*** DATA TO PROCESS ***
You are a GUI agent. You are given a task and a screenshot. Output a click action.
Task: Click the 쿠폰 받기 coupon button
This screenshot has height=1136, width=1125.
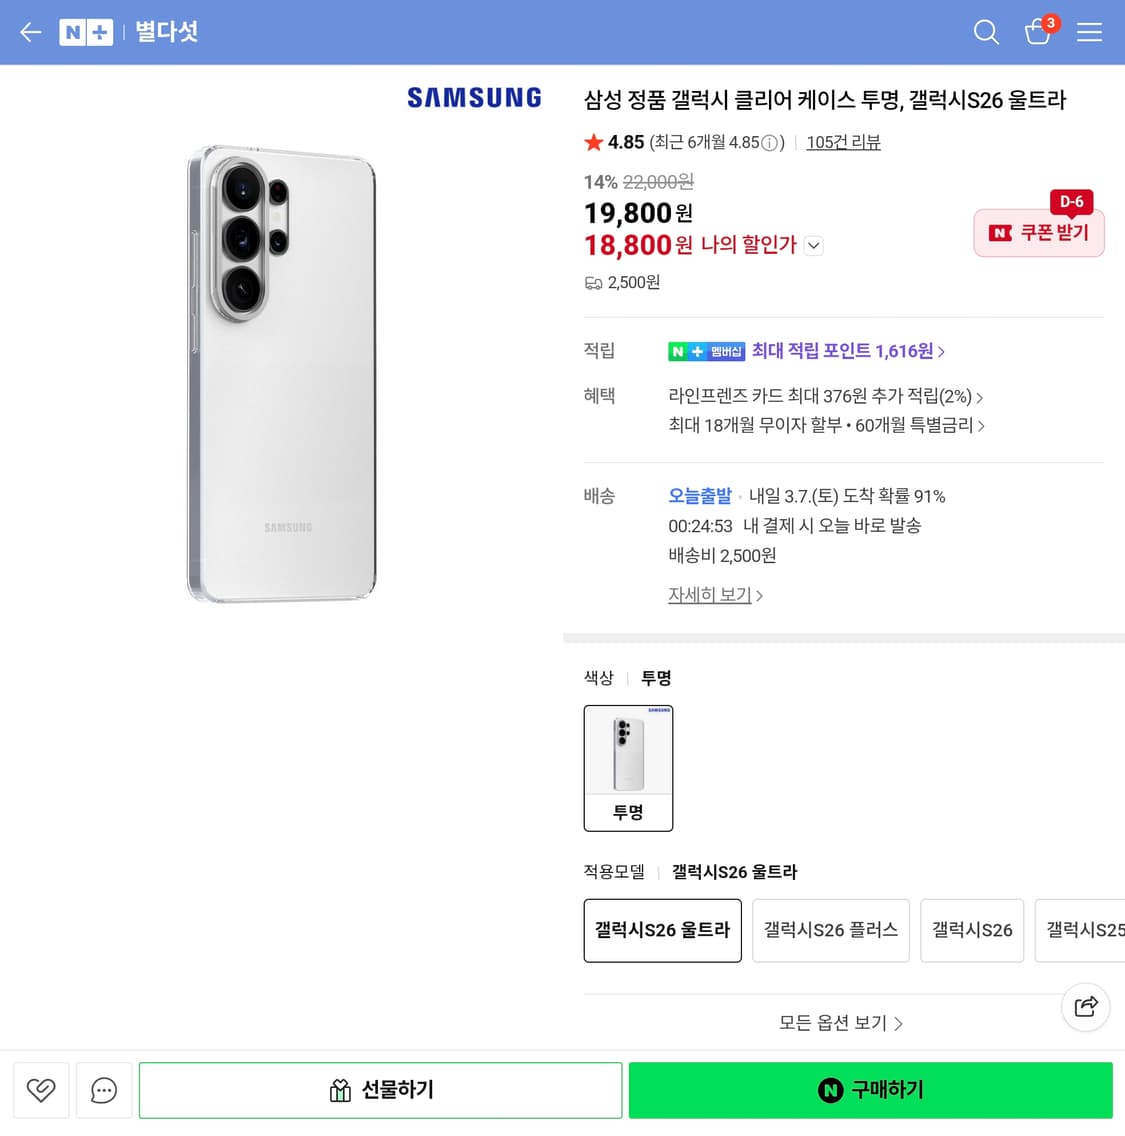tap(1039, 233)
*** End of DATA TO PROCESS ***
*** DATA TO PROCESS ***
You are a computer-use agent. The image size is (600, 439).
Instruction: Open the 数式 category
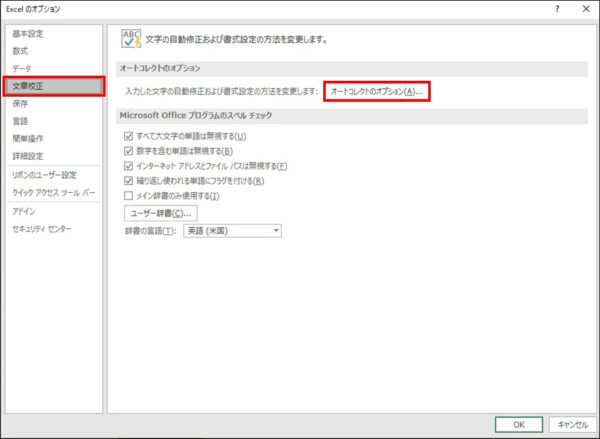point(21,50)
*** End of DATA TO PROCESS ***
*ASSIGNMENT*. Across the records, count the lines holding the string "agent". Give the number and stop.

*RESULT OF THE EXERCISE*. 2